■ SET EXERCISE
Repeat the stretch of items from the line containing "Given: Click the Annuler button" through the line containing "(x=191, y=144)", including both of those lines.

Element lookup records:
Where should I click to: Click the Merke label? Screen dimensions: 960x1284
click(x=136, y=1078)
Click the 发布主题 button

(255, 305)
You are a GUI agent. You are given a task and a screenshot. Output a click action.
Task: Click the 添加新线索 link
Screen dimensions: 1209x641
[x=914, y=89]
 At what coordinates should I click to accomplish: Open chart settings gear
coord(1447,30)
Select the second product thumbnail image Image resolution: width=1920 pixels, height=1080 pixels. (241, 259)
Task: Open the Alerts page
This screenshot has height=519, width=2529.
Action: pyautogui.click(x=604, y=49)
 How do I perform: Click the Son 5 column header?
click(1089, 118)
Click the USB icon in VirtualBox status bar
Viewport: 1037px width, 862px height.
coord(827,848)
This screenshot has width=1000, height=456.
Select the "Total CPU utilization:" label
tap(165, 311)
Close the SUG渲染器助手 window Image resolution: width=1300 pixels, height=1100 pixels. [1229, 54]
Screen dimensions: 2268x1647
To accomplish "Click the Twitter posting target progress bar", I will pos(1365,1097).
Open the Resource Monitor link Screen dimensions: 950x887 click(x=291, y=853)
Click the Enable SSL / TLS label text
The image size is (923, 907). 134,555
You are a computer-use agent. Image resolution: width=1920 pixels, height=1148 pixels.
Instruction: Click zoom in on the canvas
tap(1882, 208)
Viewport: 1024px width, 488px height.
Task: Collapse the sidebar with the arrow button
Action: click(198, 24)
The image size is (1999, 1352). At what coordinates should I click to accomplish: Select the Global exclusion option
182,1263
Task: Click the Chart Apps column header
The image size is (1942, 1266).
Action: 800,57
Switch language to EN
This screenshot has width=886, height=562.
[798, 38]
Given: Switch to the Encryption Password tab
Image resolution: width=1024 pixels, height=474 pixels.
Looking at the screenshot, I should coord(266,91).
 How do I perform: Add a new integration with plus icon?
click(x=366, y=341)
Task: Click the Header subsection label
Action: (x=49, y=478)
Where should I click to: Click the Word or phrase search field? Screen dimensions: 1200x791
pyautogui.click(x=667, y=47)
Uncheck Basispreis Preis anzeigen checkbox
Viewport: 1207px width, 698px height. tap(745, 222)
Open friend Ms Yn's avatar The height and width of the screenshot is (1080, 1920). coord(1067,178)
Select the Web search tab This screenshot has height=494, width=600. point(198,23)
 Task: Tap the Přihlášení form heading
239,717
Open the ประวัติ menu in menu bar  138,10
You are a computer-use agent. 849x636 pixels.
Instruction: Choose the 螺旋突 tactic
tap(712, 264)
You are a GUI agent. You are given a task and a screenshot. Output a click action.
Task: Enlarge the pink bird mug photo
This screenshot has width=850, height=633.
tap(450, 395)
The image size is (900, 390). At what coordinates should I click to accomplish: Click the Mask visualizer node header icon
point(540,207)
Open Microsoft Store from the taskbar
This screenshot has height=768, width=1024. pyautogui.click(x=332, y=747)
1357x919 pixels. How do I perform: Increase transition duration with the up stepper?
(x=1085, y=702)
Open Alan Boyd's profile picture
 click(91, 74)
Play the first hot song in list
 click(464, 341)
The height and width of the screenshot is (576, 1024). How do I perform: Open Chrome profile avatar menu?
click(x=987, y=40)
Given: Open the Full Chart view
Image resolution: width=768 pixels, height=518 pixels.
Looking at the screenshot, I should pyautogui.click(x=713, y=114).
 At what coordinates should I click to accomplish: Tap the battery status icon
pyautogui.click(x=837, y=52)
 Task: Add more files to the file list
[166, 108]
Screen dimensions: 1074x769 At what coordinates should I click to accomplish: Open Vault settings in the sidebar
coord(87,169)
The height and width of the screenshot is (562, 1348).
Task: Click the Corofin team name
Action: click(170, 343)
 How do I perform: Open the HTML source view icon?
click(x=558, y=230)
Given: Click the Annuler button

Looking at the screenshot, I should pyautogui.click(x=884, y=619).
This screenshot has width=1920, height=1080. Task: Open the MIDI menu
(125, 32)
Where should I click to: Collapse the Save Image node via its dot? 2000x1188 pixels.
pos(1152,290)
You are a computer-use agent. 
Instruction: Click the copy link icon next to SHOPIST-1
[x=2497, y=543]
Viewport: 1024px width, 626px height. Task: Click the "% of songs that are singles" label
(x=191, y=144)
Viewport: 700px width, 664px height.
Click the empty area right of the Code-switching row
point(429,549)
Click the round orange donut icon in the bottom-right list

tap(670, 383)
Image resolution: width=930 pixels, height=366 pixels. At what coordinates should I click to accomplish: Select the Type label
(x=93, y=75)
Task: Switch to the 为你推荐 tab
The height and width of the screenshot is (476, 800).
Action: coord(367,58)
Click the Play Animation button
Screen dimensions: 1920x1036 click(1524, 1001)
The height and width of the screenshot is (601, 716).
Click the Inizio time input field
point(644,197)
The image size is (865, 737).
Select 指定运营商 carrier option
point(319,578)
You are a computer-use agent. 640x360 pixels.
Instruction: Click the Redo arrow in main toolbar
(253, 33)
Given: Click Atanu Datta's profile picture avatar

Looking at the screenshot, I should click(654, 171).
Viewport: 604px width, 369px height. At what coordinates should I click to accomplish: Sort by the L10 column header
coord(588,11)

■ RESULT FOR THIS EXERCISE
Given: Click the Annuler button

Looking at the screenshot, I should pyautogui.click(x=884, y=619).
This screenshot has width=1920, height=1080. Task: Open the MIDI menu
(125, 32)
Where should I click to: Collapse the Save Image node via its dot? 2000x1188 pixels.
pos(1152,290)
You are a computer-use agent. 
Instruction: Click the copy link icon next to SHOPIST-1
[x=2497, y=543]
Viewport: 1024px width, 626px height. Task: Click the "% of songs that are singles" label
(x=191, y=144)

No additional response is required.